Detection of Feline Coronavirus Membrane Gene Based on Conventional Revere Transcription-Polymerase Chain Reaction, Nested Reverse Transcription-Polymerase Chain Reaction, and Reverse Transcription-Quantitative Polymerase Chain Reaction: A Comparative Study

Abstract

Feline coronavirus (FCoV) is a major pathogen causing feline infectious peritonitis (FIP), a lethal disease in cats, necessitating accurate diagnostic methods. This study developed and compared novel primers targeting the FCoV membrane (M) gene for enhanced detection. Specific primers were designed for the M gene and their performance evaluated using reverse transcription-PCR (RT-PCR), nested RT-PCR, and reverse transcription-quantitative PCR (RT-qPCR) on 80 clinical effusion samples from cats suspected of FIP. Specificity of assays was tested against other feline viruses, with sensitivity being assessed via serial dilutions of FCoV RNA. RT-qPCR had the highest sensitivity, detecting 9.14 × 10¹ copies/µL, identifying 93.75% of positive samples, followed by nested RT-PCR (87.50%, 9.14 × 10⁴ copies/µL) and RT-PCR (61.25%, 9.14 × 10⁶ copies/µL). All assays had 100% specificity, with no cross-reactivity to other viruses. The nested RT-PCR and RT-qPCR outperformed RT-PCR significantly, with comparable diagnostic accuracy. The novel primers targeting the FCoV M gene, coupled with RT-qPCR, delivered unparalleled sensitivity and robust reliability for detecting FCoV in clinical settings. Nested RT-PCR was equally precise and amplified diagnostic confidence with its high performance. These cutting-edge assays should revolutionize FCoV detection, offering trusted tools that seamlessly integrate into veterinary practice, empowering clinicians to manage feline infectious peritonitis with unprecedented accuracy and speed.

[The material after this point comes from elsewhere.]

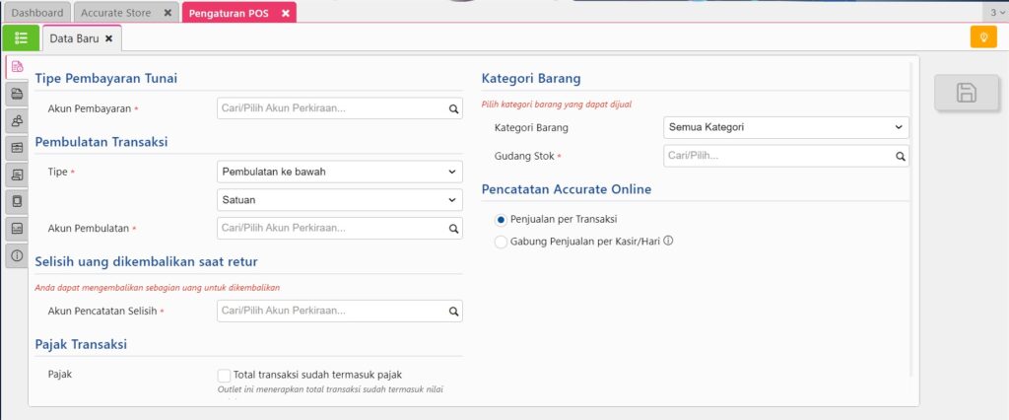Click info icon beside Gabung Penjualan option
1009x420 pixels.
click(668, 241)
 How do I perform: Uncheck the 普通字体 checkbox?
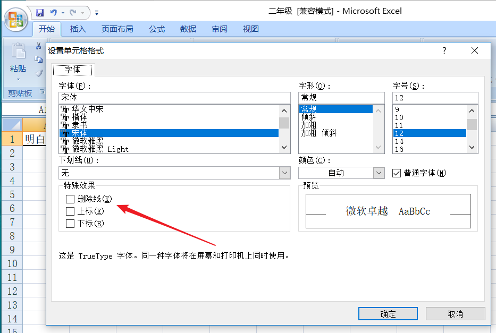[396, 172]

Keywords: FIP; RT-PCR; RT-qPCR; feline coronavirus; nested RT-PCR.

Figure 1

Temperature optimization. (A) RT-PCR; (B) nested RT-PCR (outer primers); (C) nested RT-PCR (inner primers). Agarose-gel electrophoresis (1.5%, 100 V, 30 min) shows amplicons generated at the indicated annealing-temperature gradient. Lane M, 100 bp DNA ladder (Marker III, Yeastern Biotech, New Taipei City, Taiwan); lane NTC, negative control (RNase-free water). (D) Evaluation of optimal annealing temperature using RT-qPCR.

Figure 2

(A) RT-PCR, (B) nested RT-PCR assay. Specificity was evaluated by agarose gel electrophoresis using various feline and related viruses. Amplicons were detected only in the FCoV clinical sample and the vaccine-derived positive control. No amplification was observed in other viral targets, internal controls, or the negative control (NTC). Lane M: 100 bp DNA ladder (Yeastern Biotech, New Taipei City, Taiwan); lanes 1–10: FIV, FeLV, FPV, FHV, FCV, FCoV clinical sample, CCoV, TGEV, CRFK cells, and whole blood cells, respectively. (C) Evaluation of specificity using RT-qPCR assay.

Figure 3

Similarity in BLAST analysis of FCoV clinical sample No. KU80 sequence.

Figure 4

Comparison of RT-PCR, nested RT-PCR, and RT-qPCR sensitivity for FCoV detection. (A) RT-PCR products resolved on a 1.5% agarose gel. Lane M, 100 bp ladder; lanes 1–9, 10-fold serial dilutions from 9.14 × 10⁹ to 9.14 × 10¹ copies µL; lane NTC, negative control. (B) Nested RT-PCR products analysed under identical gel conditions. (C) RT-qPCR standard curve derived from the same dilution series (9.14 × 10⁹ to 9.14 × 10⁰ copies µL), showing the lower detection limit of each assay.

Figure 5

Schematic representation of the FCoV genome, comprising the 5′ untranslated region (UTR), ORF1a/1b, spike (S), ORF3a, ORF3b, ORF3c, envelope (E), membrane (M), nucleocapsid (N), ORF7a, ORF7b, and the 3′ UTR. Locations of the RT-PCR outer primers (MF, MR) and nested RT-PCR/RT-qPCR inner primers (N-Inner MF, N-Inner MR) within the M gene are indicated.